Lasse Andersen

Personal information
- Full name: Lasse Thillitz Andersen
- Date of birth: 24 May 1995 (age 31)
- Place of birth: Denmark
- Position: Defender

Team information
- Current team: Kjellerup
- Number: 15

Youth career
- Kjellerup
- Viborg

Senior career*
- Years: Team / Apps / (Gls)
- 2014–2015: Viborg / 1 / (0)
- 2015: → Kjellerup (loan)
- 2015–2018: Kjellerup
- 2018–2019: HB Tórshavn / 48 / (0)
- 2020: Skive / 5 / (0)
- 2022–: Kjellerup

= Lasse Andersen =

Danish footballer (born 1995)

Lasse Thillitz Andersen (born 24 May 1995) is a Danish professional footballer who plays as a defender for Kjellerup IF.

==Career==
Andersen started his senior career with Viborg FF in the Danish Superliga, where he made one league appearance.
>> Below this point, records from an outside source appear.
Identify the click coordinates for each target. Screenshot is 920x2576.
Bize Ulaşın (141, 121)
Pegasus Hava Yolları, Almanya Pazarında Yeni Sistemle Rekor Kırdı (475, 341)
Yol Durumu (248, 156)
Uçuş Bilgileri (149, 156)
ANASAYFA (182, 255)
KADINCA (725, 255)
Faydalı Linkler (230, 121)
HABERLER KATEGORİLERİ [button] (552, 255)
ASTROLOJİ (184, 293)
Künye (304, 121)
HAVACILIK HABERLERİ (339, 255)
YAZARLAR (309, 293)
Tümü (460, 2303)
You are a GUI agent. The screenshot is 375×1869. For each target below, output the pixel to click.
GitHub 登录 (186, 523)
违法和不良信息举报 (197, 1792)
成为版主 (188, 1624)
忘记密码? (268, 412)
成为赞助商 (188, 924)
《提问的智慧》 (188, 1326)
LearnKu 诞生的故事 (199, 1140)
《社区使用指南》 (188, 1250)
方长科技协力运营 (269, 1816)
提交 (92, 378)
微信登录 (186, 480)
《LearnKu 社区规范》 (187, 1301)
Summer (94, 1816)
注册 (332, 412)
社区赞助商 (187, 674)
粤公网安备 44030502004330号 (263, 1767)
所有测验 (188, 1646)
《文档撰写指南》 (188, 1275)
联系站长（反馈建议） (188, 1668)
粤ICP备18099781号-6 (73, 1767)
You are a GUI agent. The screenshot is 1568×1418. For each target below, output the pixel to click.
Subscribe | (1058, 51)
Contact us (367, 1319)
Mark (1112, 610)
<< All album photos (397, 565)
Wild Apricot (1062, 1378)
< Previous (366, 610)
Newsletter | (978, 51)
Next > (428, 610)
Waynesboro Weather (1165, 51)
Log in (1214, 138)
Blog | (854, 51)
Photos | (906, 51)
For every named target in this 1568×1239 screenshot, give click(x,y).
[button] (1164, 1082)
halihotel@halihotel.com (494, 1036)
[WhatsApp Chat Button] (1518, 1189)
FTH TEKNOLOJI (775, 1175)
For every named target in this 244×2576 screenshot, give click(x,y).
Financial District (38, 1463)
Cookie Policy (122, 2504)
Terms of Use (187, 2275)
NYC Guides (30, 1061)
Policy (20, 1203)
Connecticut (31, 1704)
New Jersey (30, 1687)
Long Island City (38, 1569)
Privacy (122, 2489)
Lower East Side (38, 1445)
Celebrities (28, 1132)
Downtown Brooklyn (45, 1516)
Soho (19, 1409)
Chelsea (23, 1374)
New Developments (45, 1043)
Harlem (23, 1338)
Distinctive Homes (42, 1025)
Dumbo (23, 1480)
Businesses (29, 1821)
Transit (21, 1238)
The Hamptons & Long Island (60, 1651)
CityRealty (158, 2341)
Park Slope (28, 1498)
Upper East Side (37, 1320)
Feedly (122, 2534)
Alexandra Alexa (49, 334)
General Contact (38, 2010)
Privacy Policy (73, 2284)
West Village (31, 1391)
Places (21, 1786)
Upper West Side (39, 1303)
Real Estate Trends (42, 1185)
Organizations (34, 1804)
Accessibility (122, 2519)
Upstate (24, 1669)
After that, he played for Kjellerup IF and Faroe club Havnar Bóltfelag. He joined Skive IK in February 2020. However, due to injuries, he was forced to take a break from playing in August 2020.

In the summer 2021, Andersen began training with his former club Kjellerup IF and in March 2022, he signed a contract with the club.